2Qs - Average Frictional Force & Velocity

[glasgowm]

I'm doing revision work from the beginning of the year and I can't find the formulas for these two questions. -

1) Calculate the velocity of the pellet before it strikes the putty


2) Calculate the average frictional force it takes for the car to come to rest if its traveling at 15ms and comes to a rest after 20m.

[Hootenanny]

It would be useful if you could quote the complete question(s) along with your attempts. Often one can find a formula for a particular situation by applying previous knowledge.

[glasgowm]

2) Two cars, travelling in the same direction, skid on a patch of smooth, level ice Car A, of mass 1400kg skids straight into the back of Car B of mass 1000kg.
The two cars join.
immediatly before the impact car B was moving with a speed of 8ms
Immediatly after the impact, both cars are moving with a speed of 15ms

I got the speed of car A before the impact to be 20ms using m1u1 + m2u2 = (m1m2)V

after a collision the cars leave the patch of ice and continue skidding along the road, the come to a rest in a distance of 20m after leaving the ice
Calculate the average frictional force

[Hootenanny]

2) Two cars, travelling in the same direction, skid on a patch of smooth, level ice Car A, of mass 1400kg skids straight into the back of Car B of mass 1000kg.
The two cars join.
immediatly before the impact car B was moving with a speed of 8ms
Immediatly after the impact, both cars are moving with a speed of 15ms

I got the speed of car A before the impact to be 20ms using m1u1 + m2u2 = (m1m2)V

Looks good to me.

after a collision the cars leave the patch of ice and continue skidding along the road, the come to a rest in a distance of 20m after leaving the ice
Calculate the average frictional force
HINT:Think about conservation of energy.

[Office_Shredder]

F=ma.

Since you know the mass, you're really looking for the average acceleration (decelleration in this case).

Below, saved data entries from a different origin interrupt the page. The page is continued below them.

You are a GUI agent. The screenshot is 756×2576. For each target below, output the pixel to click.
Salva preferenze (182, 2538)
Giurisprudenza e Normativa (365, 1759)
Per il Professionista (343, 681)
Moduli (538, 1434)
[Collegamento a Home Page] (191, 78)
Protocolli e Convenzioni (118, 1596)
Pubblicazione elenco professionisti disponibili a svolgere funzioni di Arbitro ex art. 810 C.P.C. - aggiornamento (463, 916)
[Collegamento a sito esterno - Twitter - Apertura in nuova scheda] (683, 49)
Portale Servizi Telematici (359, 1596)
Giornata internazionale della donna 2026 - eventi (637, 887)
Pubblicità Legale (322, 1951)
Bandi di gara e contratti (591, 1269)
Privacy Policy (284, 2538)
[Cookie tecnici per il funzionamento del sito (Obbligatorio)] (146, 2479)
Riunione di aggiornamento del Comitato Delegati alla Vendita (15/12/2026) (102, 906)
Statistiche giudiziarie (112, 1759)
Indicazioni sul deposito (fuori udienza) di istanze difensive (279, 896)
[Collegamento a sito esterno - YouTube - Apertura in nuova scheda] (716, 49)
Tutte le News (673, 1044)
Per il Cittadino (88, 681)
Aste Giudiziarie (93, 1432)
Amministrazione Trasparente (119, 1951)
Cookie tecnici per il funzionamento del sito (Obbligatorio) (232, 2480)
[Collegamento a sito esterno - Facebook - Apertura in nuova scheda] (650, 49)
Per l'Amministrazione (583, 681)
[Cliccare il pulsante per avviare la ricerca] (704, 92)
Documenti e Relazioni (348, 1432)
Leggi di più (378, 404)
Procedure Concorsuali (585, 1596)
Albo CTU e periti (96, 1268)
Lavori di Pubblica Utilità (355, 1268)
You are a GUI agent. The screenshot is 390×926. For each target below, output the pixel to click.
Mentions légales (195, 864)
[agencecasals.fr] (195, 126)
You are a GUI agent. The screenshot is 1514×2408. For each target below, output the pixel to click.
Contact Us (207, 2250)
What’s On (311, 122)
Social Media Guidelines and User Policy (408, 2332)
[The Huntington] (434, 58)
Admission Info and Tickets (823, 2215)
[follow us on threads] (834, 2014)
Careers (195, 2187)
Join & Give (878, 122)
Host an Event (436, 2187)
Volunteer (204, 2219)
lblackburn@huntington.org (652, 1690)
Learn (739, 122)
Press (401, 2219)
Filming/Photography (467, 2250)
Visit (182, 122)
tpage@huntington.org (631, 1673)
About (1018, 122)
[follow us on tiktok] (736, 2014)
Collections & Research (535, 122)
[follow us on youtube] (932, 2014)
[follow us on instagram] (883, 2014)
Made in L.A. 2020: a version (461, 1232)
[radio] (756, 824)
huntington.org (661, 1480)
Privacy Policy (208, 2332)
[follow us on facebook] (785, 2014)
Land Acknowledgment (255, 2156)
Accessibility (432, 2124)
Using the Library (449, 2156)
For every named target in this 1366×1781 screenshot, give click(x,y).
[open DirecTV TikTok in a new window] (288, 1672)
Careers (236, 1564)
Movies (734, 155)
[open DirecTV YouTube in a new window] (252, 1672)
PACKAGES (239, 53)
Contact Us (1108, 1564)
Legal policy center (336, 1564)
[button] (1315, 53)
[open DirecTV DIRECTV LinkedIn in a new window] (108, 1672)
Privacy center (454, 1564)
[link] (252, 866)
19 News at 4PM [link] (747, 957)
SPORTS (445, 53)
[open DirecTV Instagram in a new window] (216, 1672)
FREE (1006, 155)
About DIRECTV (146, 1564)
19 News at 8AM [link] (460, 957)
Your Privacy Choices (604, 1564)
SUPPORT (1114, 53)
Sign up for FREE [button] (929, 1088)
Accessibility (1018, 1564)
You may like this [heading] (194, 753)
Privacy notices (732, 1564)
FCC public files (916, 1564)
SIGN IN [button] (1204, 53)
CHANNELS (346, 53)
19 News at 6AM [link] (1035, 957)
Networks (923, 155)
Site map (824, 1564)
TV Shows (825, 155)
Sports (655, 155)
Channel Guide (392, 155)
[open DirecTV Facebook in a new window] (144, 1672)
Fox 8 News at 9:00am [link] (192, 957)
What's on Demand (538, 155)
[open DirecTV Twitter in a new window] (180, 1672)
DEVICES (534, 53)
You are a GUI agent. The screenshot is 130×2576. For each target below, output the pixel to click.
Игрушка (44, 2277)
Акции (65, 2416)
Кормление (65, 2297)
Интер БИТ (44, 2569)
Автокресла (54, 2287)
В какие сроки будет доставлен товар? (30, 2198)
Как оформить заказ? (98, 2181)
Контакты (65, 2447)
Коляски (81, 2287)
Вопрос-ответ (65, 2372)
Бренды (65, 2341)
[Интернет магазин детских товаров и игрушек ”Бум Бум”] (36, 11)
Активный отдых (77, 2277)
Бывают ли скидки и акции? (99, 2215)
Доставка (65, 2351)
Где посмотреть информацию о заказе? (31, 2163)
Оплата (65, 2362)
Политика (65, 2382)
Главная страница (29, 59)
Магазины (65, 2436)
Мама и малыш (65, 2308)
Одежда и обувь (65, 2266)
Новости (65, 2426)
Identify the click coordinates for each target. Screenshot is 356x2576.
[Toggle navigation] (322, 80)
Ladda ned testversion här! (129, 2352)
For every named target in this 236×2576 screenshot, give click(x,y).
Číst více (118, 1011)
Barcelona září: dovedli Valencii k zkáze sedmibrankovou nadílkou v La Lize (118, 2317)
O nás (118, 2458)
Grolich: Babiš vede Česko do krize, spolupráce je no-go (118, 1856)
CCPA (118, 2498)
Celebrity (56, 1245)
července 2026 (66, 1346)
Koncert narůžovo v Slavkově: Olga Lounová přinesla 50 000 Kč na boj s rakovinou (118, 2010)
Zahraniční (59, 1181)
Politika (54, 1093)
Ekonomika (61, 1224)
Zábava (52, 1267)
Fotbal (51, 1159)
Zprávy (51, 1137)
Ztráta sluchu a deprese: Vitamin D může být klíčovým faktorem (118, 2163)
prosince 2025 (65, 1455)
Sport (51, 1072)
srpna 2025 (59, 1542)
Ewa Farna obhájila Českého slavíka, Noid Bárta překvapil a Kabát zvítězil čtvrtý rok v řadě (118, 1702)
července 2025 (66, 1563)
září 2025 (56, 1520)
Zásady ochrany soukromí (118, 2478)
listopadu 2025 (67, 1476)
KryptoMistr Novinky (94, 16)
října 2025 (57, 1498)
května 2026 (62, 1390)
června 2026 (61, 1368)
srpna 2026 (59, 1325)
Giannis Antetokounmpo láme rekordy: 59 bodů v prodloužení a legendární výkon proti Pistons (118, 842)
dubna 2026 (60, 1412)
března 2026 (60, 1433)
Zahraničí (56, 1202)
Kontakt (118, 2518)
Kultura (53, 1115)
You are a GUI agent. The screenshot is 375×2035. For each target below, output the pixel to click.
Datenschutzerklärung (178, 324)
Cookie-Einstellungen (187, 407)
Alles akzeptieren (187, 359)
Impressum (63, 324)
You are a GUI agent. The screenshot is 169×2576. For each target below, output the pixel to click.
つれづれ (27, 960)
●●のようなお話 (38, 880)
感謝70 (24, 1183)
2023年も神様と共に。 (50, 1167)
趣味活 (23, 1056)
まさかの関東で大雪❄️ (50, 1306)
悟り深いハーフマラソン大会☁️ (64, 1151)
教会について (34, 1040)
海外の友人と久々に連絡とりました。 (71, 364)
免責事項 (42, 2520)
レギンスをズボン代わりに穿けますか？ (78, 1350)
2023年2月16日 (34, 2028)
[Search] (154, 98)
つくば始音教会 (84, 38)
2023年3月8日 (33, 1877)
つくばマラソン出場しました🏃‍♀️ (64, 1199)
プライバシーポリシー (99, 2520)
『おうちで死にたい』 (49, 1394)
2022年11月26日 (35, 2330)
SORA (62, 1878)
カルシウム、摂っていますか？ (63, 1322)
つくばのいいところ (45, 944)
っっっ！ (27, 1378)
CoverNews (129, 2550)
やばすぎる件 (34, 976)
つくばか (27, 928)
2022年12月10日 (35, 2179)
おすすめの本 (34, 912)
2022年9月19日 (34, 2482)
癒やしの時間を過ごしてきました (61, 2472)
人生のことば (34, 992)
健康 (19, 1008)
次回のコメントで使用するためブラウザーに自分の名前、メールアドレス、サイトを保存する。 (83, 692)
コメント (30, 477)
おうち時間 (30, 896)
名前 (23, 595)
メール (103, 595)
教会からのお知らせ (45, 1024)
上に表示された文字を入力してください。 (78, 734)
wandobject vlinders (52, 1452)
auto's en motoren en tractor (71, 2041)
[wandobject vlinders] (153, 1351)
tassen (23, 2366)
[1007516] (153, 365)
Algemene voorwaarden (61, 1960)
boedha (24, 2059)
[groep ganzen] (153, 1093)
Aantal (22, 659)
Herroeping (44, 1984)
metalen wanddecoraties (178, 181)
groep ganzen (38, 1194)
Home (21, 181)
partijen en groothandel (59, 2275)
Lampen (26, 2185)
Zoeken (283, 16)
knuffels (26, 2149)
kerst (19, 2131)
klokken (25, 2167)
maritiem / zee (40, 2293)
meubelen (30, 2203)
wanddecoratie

So what you need is an equation that, given distance, initial and final velocity, gives you acceleration.

[glasgowm]

uhh

A = v-u / t is the only one I can think of but that doesnt involve distance?

Here's what I done.

---
distance / speed
20 / 15
1.3333s = t
a = -15ms
F = ma
= 2400 * 15
= 36000N

[Office_Shredder]

uhh

A = v-u / t is the only one I can think of but that doesnt involve distance?

Have you ever seen the formula
D = (V2 - V02) / 2a

[Hootenanny]

Alternatively, one could consider the kinetic energy of the cars after collision and equate this with the work done by the average frictional force. Both methods are valid.